Your task
Answer from the excerpt on the dismissed complaint:
1. Which two private insurance companies did the plaintiffs sue?
2. Who was the other driver in the car accident involving plaintiff Rossoshanskaya?
3. Which agent of the Department do the plaintiffs say ignored their complaints?

Upon review of the complaint, the undersigned dismisses the complaint for failure to comply with the pleading standards described above and for other deficiencies described below. However, plaintiffs will be granted leave to file an amended complaint.

A. Plaintiffs' Allegations

Plaintiffs have sued a state agency — the "State of California Department of Insurance," (the "Department") — and individual defendants alleged to be employees and/or officials of the Department. Plaintiffs have also sued two private insurance companies, Nationwide Insurance ("Nationwide") and Allied Insurance ("Allied"), as well as some of their individual personnel. Plaintiffs allege three claims for relief: (1) violation of plaintiff Chepel's constitutional rights under 42 U.S.C. § 1983; (2) violation of plaintiff Rossoshanskaya's constitutional rights under 42 U.S.C. § 1983; and (3) violation of plaintiff Rossoshanskaya's Fourteenth Amendment "Due Process — Property" rights "in her state granted license as a hairstylist/barber." (Compl. ¶ 66.)

Generally, plaintiffs' claims arise from their interactions with two private insurance companies following a car accident involving plaintiff Rossoshanskaya and another driver, Yuliya Goga. (Compl. ¶¶ 17-44.) Plaintiffs allege that, following the accident, they made an insurance claim with their own insurance provider, Nationwide. (Id. ¶¶ 32-35.) Plaintiffs allege that Nationwide has discriminated against them "because of their Russian Heritage." (Id.) This alleged discrimination occurs through "stall[ing], harass[ing], drag[ging] their feet, [and] blackmail[ing]" plaintiffs in the insurance claims process. (Id.) Plaintiffs allege that the other driver's insurance provider, Allied, also discriminated against plaintiffs in the same fashion and because of their Russian heritage. (Id.) Plaintiffs allege that Nationwide and Allied "are running a scam" (id. ¶ 35) on them by requiring unidentified "claimants" to "prove their relationship" with plaintiff Rossoshanskaya and by "refusing to determine liability" (id. ¶ 25) for the car accident in a timely fashion.

Plaintiffs also allege that they "complained to the Defendant the California Department of Insurance" about alleged discrimination by Allied and Nationwide. (Id. ¶ 39-44.) Plaintiffs allege that the Department, and its "agent Mr. Craig Witt," have "ignored the Plaintiffs' complaints by stating that they cannot do anything. . . ." (Id. ¶ 40.) Plaintiffs allege that, "[b]y ignoring the complaints of [p]laintiffs," the Department and its personnel Craig Witt and Dave Jones necessarily "condone the action of the other defendants and are therefore just as guilty of [d]iscrimination." (Id. ¶ 41.) Plaintiffs also allege that the Department "ignore[d]" their complaints because they "belong to the same Mafia as the Defendant Insurance Companies." (Id. ¶ 43.) Aside from "ignoring" plaintiffs' complaints about Allied and Nationwide, plaintiffs also allege that the Department "promulgated the policies and plans and conducted the training which manifests a deliberate indifference to . . . the constitutional rights of . . . Plaintiff[s]." (Id. ¶ 51.)

Material supplied
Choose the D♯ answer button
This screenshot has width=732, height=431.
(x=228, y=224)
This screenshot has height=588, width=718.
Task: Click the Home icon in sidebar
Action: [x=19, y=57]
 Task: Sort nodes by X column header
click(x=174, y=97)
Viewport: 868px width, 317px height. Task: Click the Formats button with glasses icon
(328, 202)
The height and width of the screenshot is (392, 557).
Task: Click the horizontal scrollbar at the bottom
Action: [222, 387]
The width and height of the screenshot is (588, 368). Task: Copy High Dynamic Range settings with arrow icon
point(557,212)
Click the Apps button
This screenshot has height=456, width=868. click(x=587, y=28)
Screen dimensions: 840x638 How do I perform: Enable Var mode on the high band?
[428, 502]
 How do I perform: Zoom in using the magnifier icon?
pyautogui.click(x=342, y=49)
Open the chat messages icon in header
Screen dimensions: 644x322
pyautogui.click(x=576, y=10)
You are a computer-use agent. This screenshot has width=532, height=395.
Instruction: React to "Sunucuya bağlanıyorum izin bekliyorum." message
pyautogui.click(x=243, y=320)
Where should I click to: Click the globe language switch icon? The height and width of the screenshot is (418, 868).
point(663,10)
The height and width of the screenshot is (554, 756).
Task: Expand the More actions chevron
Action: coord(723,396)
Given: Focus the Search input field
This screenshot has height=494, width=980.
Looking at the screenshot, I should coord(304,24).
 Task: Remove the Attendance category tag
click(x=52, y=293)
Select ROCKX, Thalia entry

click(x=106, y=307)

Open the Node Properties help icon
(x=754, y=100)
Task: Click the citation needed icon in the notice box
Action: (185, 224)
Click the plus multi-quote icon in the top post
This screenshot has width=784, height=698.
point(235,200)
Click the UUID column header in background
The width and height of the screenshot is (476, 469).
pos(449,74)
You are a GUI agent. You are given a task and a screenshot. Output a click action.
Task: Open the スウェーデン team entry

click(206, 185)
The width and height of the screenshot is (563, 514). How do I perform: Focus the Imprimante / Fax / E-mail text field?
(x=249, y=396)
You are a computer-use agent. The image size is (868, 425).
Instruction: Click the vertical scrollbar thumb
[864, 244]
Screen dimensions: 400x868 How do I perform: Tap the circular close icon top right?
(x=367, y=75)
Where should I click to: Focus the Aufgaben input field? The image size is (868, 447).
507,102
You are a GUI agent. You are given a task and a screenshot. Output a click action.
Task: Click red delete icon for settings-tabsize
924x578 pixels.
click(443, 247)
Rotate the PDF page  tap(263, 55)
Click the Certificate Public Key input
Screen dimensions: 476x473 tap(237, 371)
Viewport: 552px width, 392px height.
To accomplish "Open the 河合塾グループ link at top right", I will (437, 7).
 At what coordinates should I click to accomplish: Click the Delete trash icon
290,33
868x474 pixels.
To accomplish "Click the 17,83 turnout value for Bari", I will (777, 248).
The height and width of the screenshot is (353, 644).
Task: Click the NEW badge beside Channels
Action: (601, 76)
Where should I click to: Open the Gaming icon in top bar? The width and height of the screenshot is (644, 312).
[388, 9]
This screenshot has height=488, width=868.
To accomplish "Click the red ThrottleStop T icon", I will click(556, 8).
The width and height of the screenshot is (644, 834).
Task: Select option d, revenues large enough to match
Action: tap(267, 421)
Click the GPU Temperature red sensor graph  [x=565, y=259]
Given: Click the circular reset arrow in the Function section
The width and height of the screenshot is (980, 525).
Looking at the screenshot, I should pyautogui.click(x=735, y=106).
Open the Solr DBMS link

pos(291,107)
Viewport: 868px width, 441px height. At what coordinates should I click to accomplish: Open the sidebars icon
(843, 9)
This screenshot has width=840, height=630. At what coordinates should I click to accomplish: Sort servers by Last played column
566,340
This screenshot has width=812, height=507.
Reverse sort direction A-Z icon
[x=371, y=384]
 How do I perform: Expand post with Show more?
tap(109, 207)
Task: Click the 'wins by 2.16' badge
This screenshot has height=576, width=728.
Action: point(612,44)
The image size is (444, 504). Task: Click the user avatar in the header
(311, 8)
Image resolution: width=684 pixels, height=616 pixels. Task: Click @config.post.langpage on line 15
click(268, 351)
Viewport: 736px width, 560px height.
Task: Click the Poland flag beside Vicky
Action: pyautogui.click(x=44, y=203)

Correct response
1. Nationwide Insurance and Allied Insurance
2. Yuliya Goga
3. Craig Witt